Destroying the memory
In the Balkans, myths and legends serve those ends which are elsewhere served by history, whether we are talking about the official history taught in schools, or the unofficial history of everyday life. Which is why the destruction of every kind of individual and collective memory is so important in the Balkans of today. Important, that is, to the rulers, nationalist fraudsters that they are, and their cultural elites. Memory contains the roots of subversion and the potential to overturn the ruling order, which is why memory has to be forbidden. Elsewhere in Europe, nationalism is oriented towards the past, and is put to use by political conservatives who are eager to hold up change and reform. In the Balkans, and especially in Croatia and Serbia, nationalism is based on falsified, counterfeited, fictional history, on things which never even happened, but in which the whole of society has to believe. The non-believer has to be excluded, driven out and eliminated.
The non-believer is more dangerous than any enemy. Elimination of the non-believer is not, however, carried out by the police or the courts. People are not sent to concentration camps – that is another piece of the Croatian past which people are not supposed to remember. Instead of state repression, those excommunicated from the collective fiction are subjected to a collective, social repression.
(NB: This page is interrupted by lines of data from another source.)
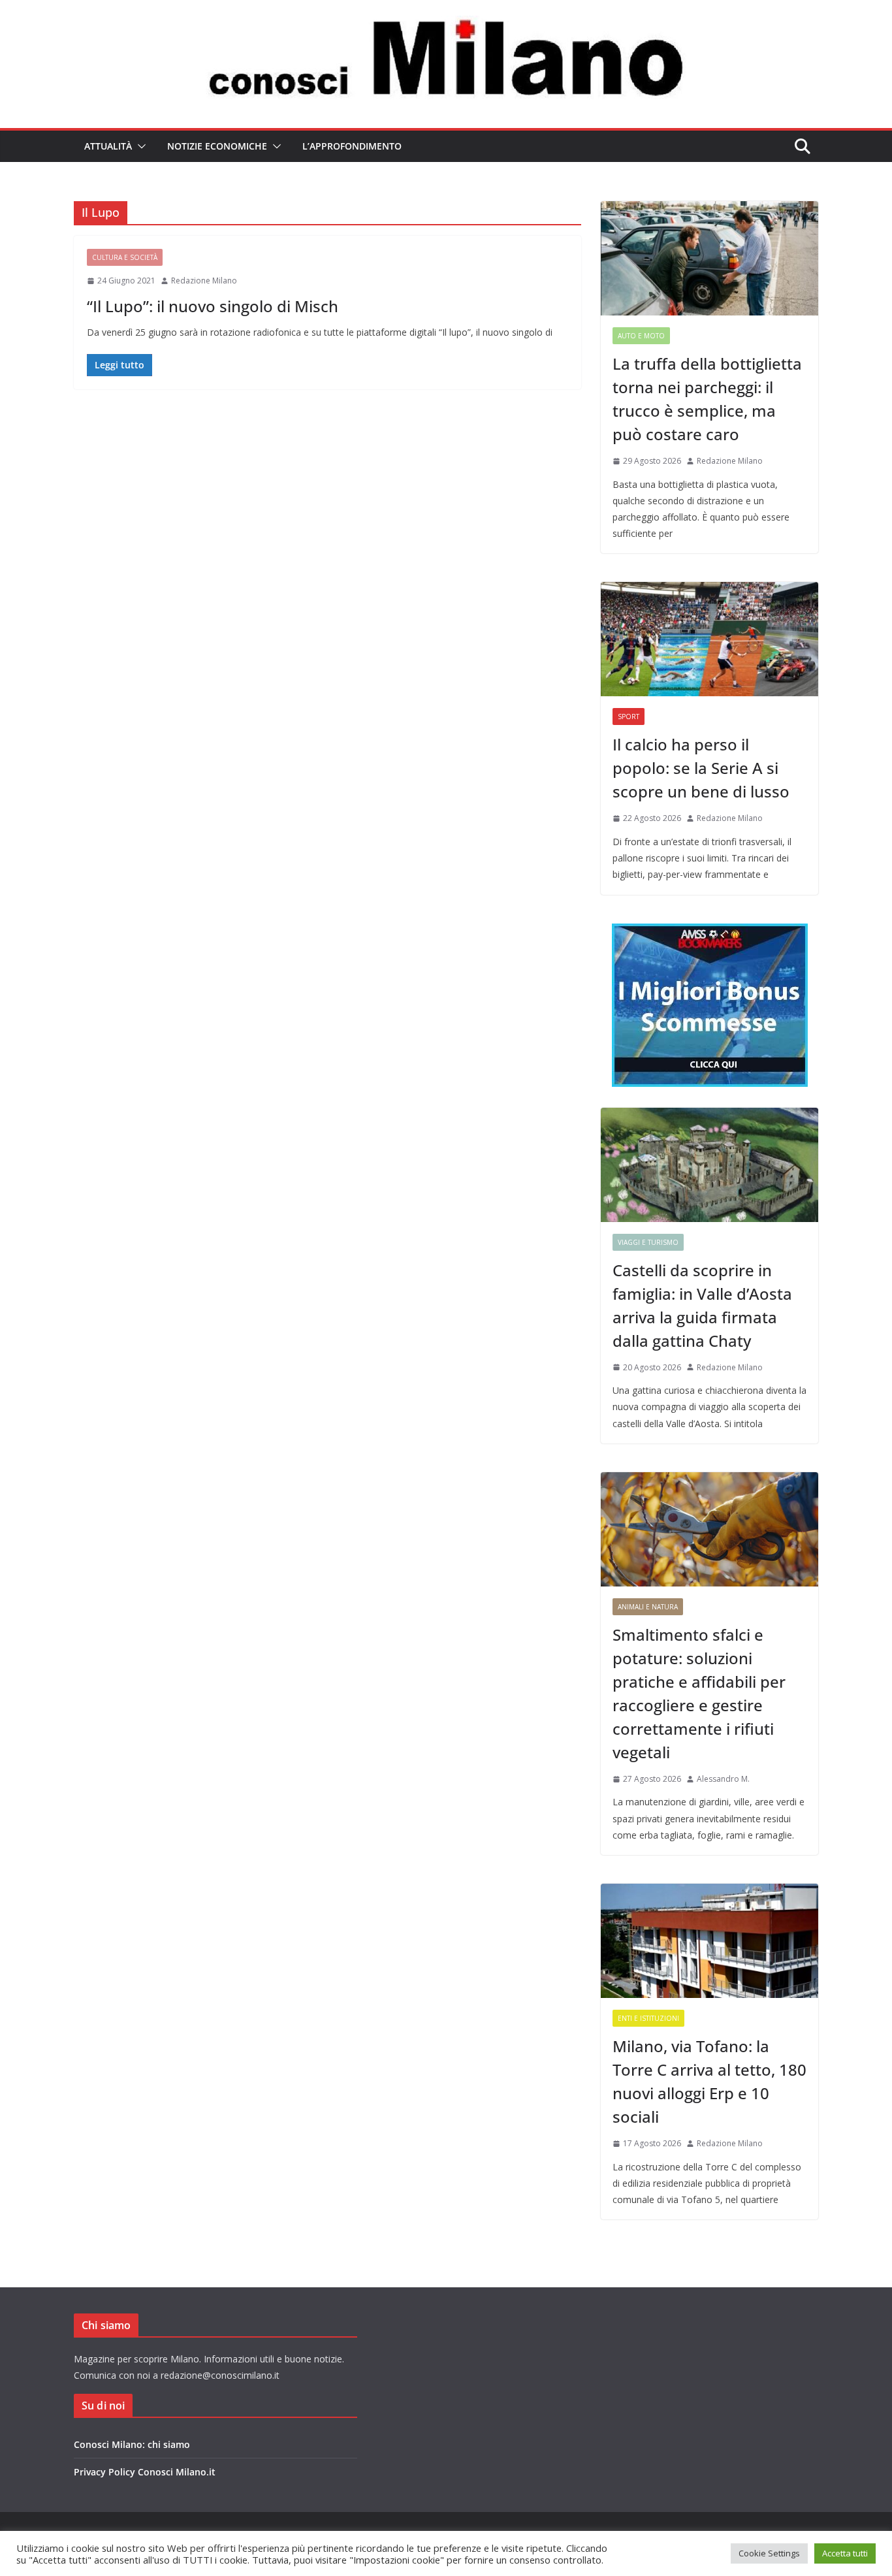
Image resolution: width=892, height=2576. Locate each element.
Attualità (108, 146)
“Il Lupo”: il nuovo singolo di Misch (212, 306)
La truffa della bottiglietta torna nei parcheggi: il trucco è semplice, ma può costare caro (707, 399)
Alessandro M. (723, 1778)
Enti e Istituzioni (648, 2018)
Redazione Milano (204, 280)
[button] (139, 146)
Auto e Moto (641, 335)
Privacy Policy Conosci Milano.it (144, 2472)
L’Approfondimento (352, 146)
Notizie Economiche (217, 146)
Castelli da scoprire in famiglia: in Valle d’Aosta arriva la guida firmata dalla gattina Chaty (702, 1305)
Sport (628, 716)
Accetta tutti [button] (845, 2553)
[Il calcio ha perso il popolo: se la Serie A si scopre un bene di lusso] (709, 639)
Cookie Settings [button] (769, 2553)
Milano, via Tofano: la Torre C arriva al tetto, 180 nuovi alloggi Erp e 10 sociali (709, 2081)
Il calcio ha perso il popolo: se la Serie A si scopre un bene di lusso (701, 767)
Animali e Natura (648, 1606)
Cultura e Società (124, 257)
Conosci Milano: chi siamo (132, 2444)
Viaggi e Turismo (648, 1242)
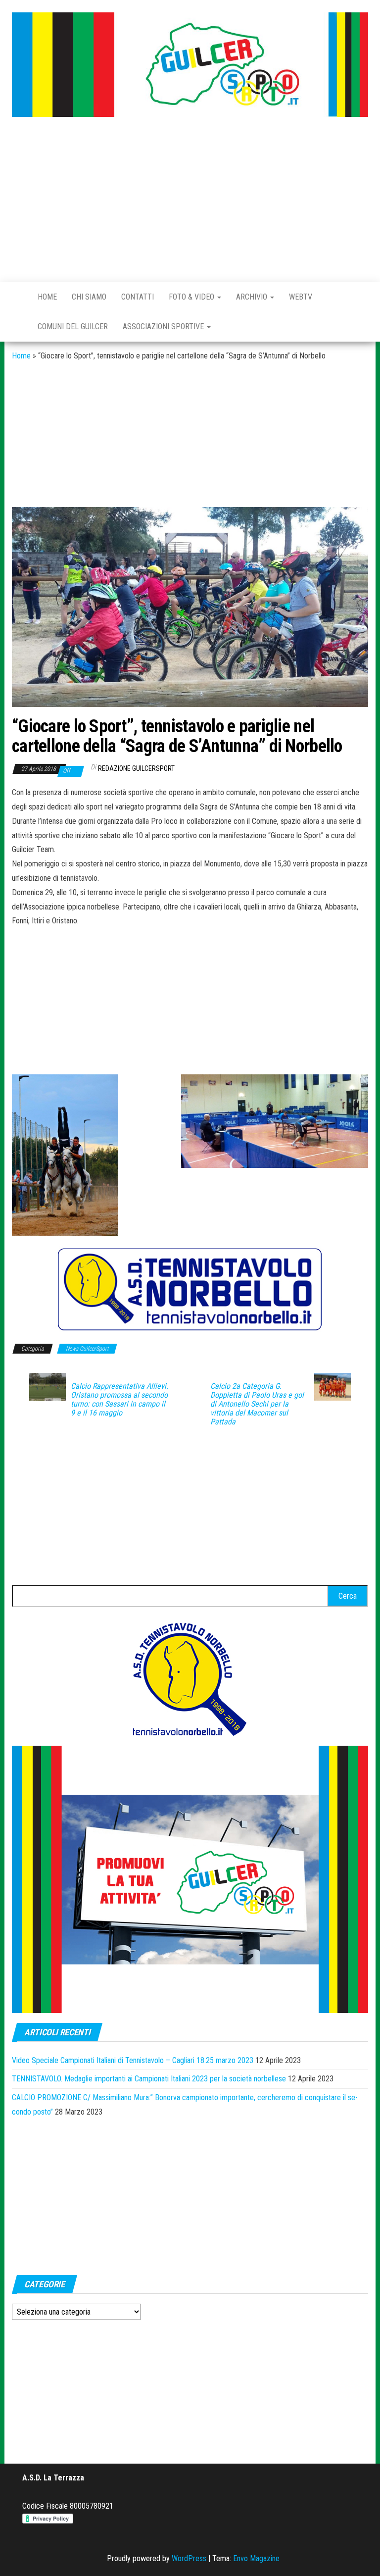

Those who don’t believe that Croats are better than other nations, that they have been innocent victims throughout their history, and that a Croat can’t be a war criminal even if he kills a hundred Serbs, those who don’t believe in the falsification of memory, will be persecuted by their own neighbours and friends, by the whole social community, in full view of a peaceful and tame Europe, while President Josipovic and Foreign Minister Pusic sell Europe a false picture of Croatia.
So there you are. That is why, when visiting a Wroclaw flea market last autumn, I briefly felt as if I was back in the Balkans. But as soon as I set off towards the city centre, I felt a very long way away from the Balkans indeed.